_Problem description_. Write out the stretch of lines below that begins at the line with "Given: Toggle the" and ends at the line with "This screenshot has height=310, width=552.", including both, exactly as given and nothing more.

_Data shown_.
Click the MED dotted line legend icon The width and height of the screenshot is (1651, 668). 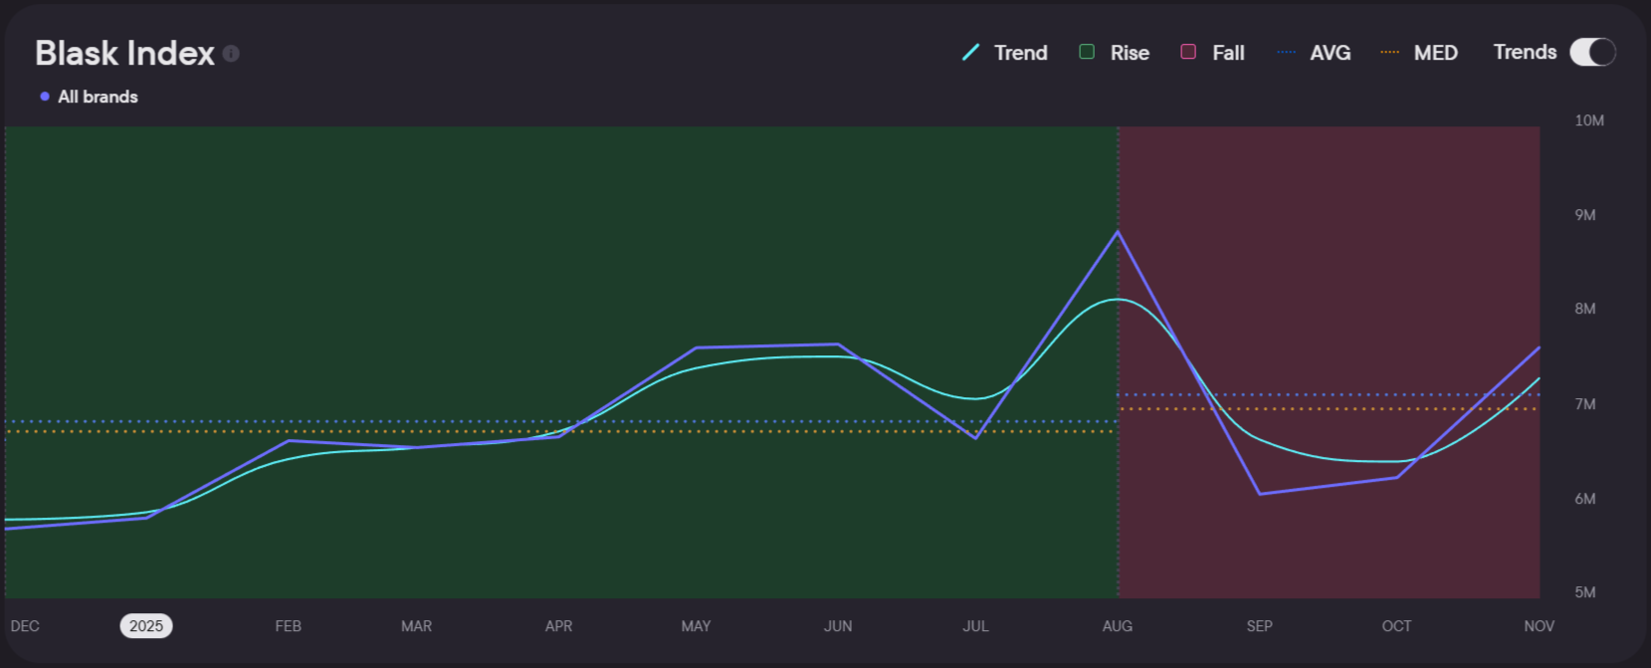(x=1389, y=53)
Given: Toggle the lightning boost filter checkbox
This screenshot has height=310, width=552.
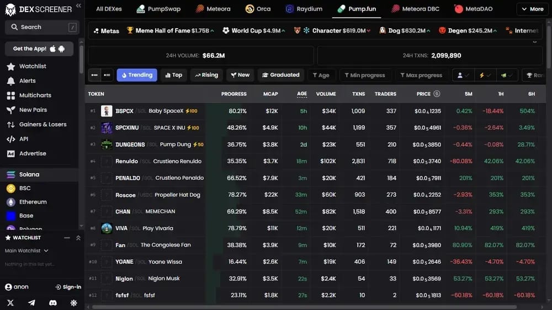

==

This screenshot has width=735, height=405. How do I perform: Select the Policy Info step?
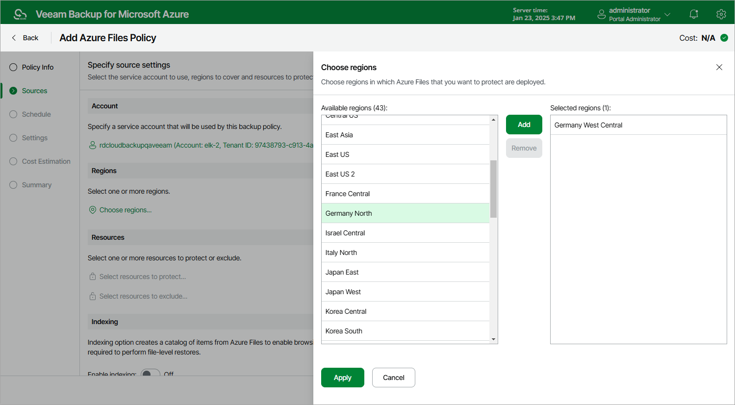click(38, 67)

_Exercise solution_.
Given: Toggle the lightning boost filter checkbox
This screenshot has height=310, width=552.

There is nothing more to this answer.